Best Operatic Experience
Edmonton Opera’s Les Feluettes. That rarest of birds, a successful Canadian opera, this was an accessible, surprisingly passionate and intimate story of love (between two men) staged by Edmonton Opera in the grand operatic tradition. Also notable was Pop Goes the Opera’s small but lovely production of Pagliacci at the Fringe – the glorious melodies of Leoncavallo sung amidst the soaring Gothic arches of Holy Trinity church.
Most Charismatic Performance
Patrick Page, who played Hades (of Hadestown) at the Citadel Theatre. You couldn’t keep your eyes off him – even when he sat at the back of the stage reading a newspaper. With his ferocious performance, amazing range and chilling foghorn voice, he was indeed a devil to follow through the gates of hell. Notable: Jesse Lipscombe – who gave a solid, commanding performance as Alberta cowboy John Ware in Workshop West’s John Ware Reimagined.
Most Fiendishly Difficult Performances
Liana Shannon and Mat Busby in Shadow Theatre’s Constellations. The premise is we live in a multiverse of unlimited worlds. Two characters find themselves pursuing a developing relationship in many worlds at the same time, which means the two actors must instantaneously change times, characters and plot while endlessly switching universes – sometimes in the middle of a line – or a word.
BEST OF THE FRINGE
No Exit
Three characters are consigned to hell. No devilish imps or everlasting fire here. Playwright-philosopher Jean Paul Sartre tells us that hell is other people – who wear away at each other for eternity. Belinda Cornish, Louise Lambert and Ron Pederson stylishly face existential doom. They share the prize with…
The Exquisite Hour
This may very well be the best play Stewart Lemoine has ever written. Two ordinary folk (played by Jeff Haslam and Belinda Cornish, redefining chemistry) meet in a suburban back yard and reach out to touch across a sea of loneliness – as a beguiling sun sets.

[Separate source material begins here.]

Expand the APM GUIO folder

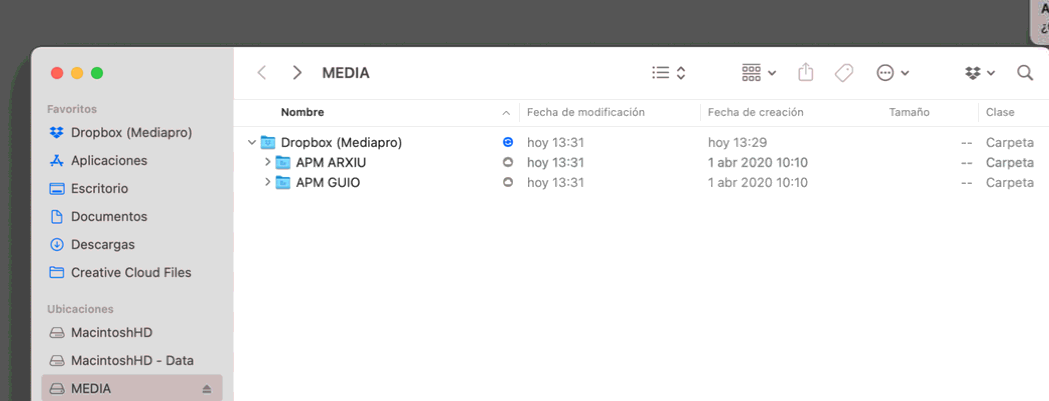(x=267, y=183)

10 TOP PRODUCTIONS OF 2017
10. The Testament of Mary (Northern Light Theatre)
9. Going, Going, Gone! (Teatro La Quindicina)
8. Crazy For You (Citadel Theatre)
7. Stupid Fucking Bird (Edmonton Actors Theatre)
6. Sense and Sensibility (Citadel Theatre)
5. Disgraced (Citadel Theatre)
4. Sister Act (MacEwan University Theatre)
3. Constellations (Shadow Theatre)
2. The Believers (Madfandango Theatre Collective)
And … coming in at the top:
1. Hadestown (Citadel/New York Theatre Workshop) – As he has for 2,000 years, Orpheus descends to Hades to bring his enduring love Eurydice back to the land of the living. The tale is bittersweet and Rachel Chavkin’s luminous production, dramatically supporting Anais Mitchell’s folky-jazzy score, becomes an epic musical that raises fundamental questions of faith and doubt, love and death. As Hermes, the narrator, tells us, “It’s a love song and a tale of love that never dies.”